:: Supplied text ::

********************

In her biography of Werner, which was published in Germany under the title The Red Job, Mirjam Zadoff shows that he reaped only bitter fruits from his ideological commitment. He emerged from his army service a committed leftist and won election to the German parliament as a Communist deputy. He gave fiery speeches on the floor of the Reichstag, often in the face of loud anti-Semitic abuse. But his enemies weren’t only on the right: after several years of prominence, he was purged from the German Communist Party, along with other Jewish intellectuals, as part of the process that brought the party under the control of Stalin.
As a well-known Jewish Communist politician, Werner Scholem figured prominently in Nazi hate-propaganda, and he was arrested after Hitler’s rise to power in 1933. Initially released after a few days, he inexplicably failed to flee the country, believing perhaps that his status as a Great War veteran would protect him. He was soon rearrested, and while he was acquitted by a court—the charges involved an alleged plot to spread Communist propaganda in the army—he was immediately placed under “protective custody,” the Nazi euphemism for indefinite detention in a concentration camp. He spent years in a succession of camps, where he suffered from both the hostility of the Nazi guards and the ostracism of the Communist Party cadres who were usually the most influential prisoners. Finally, in 1940, he was killed at Buchenwald, apparently shot by guards—a terrible end to a life that was indeed Job-like in its perpetual ordeals.
And then there was the youngest son, whose path was the most unusual of all. Born in Berlin in 1897, Gershom Scholem was exactly the same age as the modern Zionist movement, which held its first congress in Basel that same year. Scholem came to Zionism as a teenager, and he embraced it with the same radical fervor that Werner brought to communism. In his appealingly written and deeply knowledgeable short biography, published as part of the Yale Jewish Lives series, David Biale quotes a passage from Scholem’s teenage diary, in which he wrote about himself in the third person:
The young man…believed deeply that the soul of Judah wandered among the nations and in the Holy Land, awaiting the one presumptuous enough to free it from banishment and from the separation from its national body. And he knew in his depths that he was the Chosen One.

********************

:: Given records ::
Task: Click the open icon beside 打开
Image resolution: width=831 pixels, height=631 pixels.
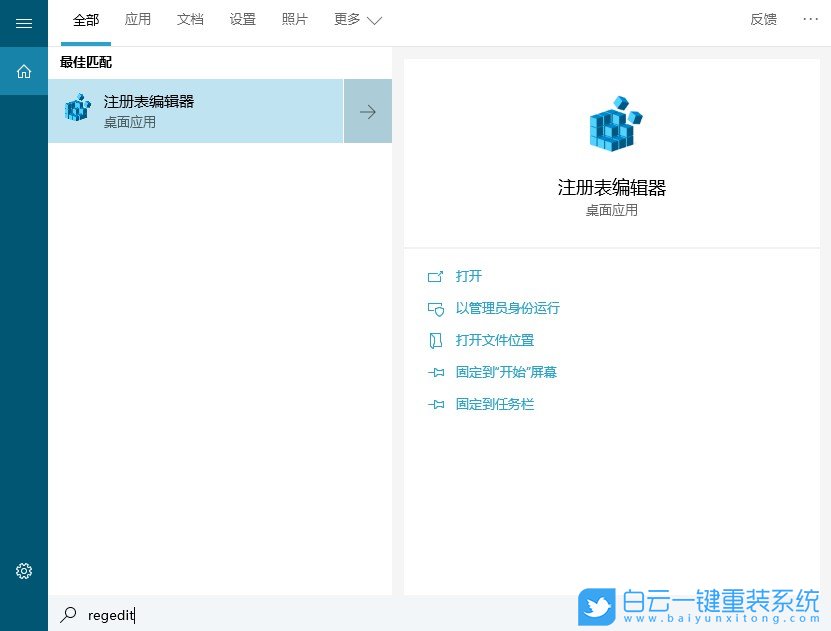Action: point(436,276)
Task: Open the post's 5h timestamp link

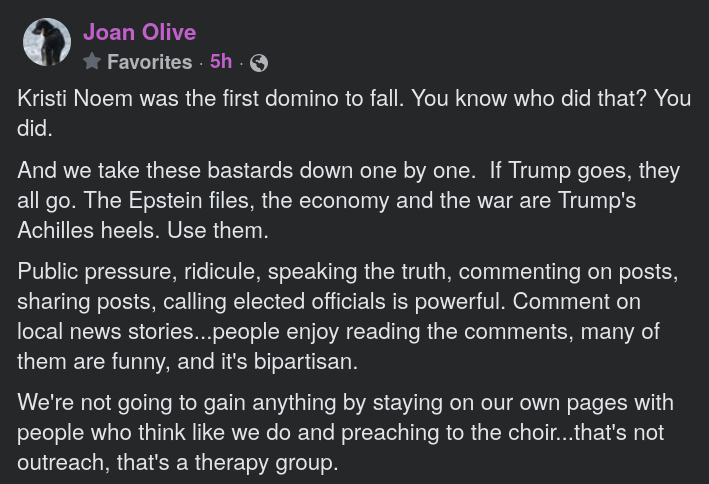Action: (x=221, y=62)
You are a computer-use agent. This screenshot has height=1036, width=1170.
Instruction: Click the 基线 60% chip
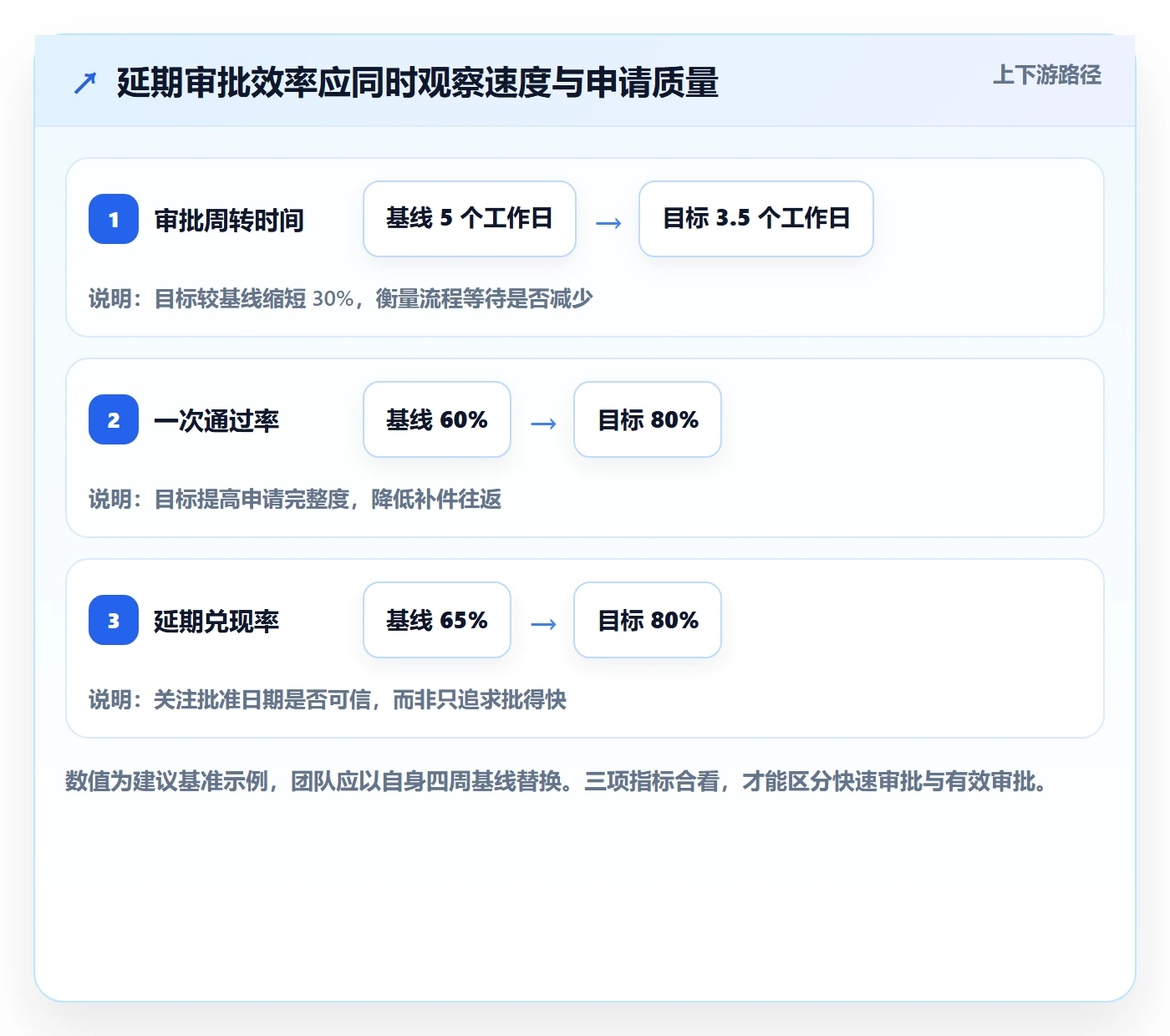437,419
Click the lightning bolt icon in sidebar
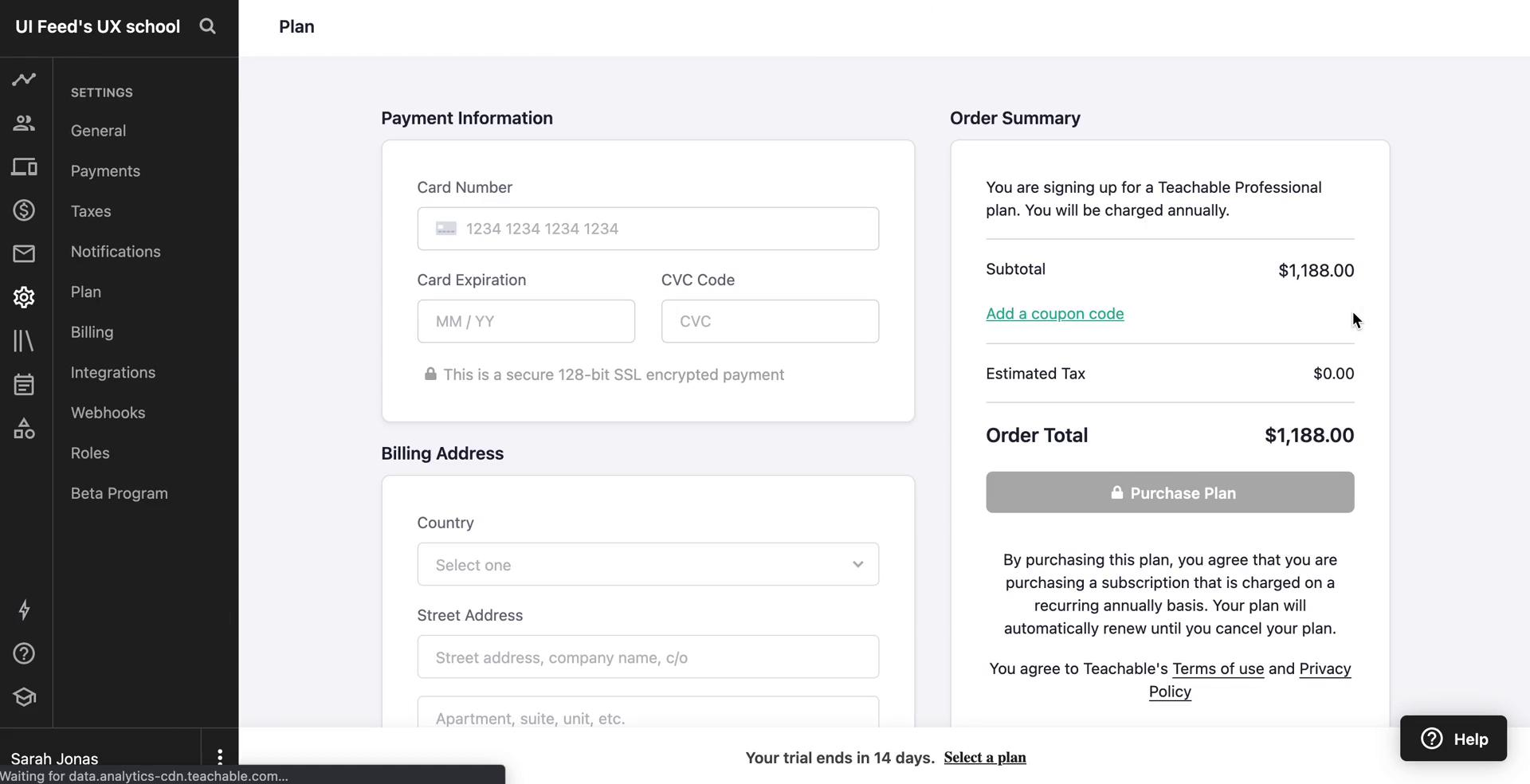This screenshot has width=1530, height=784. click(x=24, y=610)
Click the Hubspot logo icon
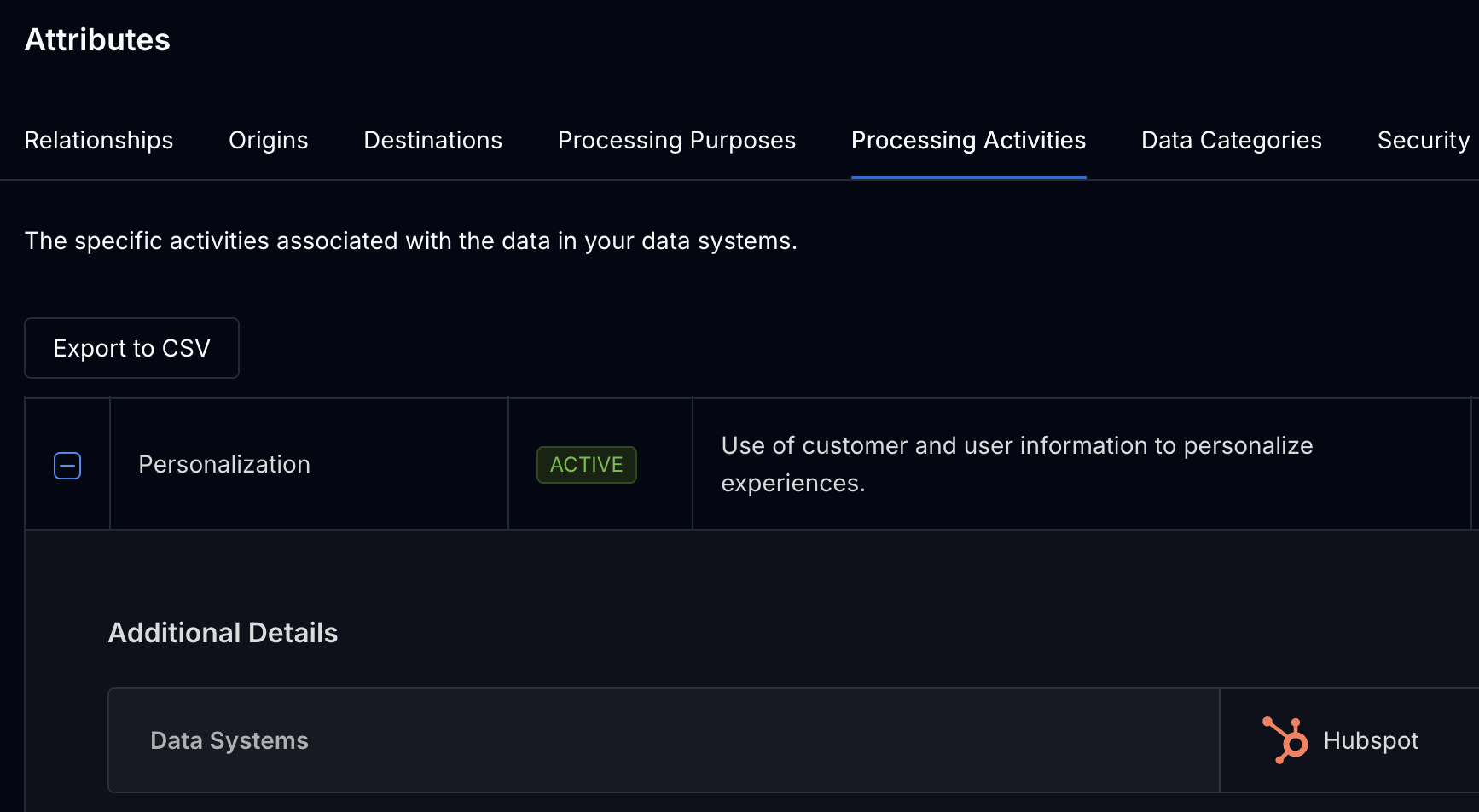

********************

:: Problem details ::
Extend the passage on the Scholem brothers, picking up right after its final sentence.

:: Solved problem ::
As that passage suggests, there was something quasi-mystical about the young Scholem’s understanding of what Zionism meant. Crucially, Biale emphasizes that he was not particularly interested in the political Zionism associated with Theodor Herzl. Rather, he belonged in the camp of the so-called cultural Zionists, who saw settlement in Palestine as a way to create a nucleus for a worldwide renewal of Judaism. As Scholem would write much later:
The reason I embraced Zionism was not that the establishment of a Jewish state (which I defended in discussions) as the main goal of the movement seemed urgent and utterly convincing to me. For me as for many others, this aspect of the movement played only a secondary role, or none at all, until Hitler’s destruction of the Jews.
Rather, “for me Zion was a symbol that linked our origin and our utopian goal in a religious rather than a geographical sense.”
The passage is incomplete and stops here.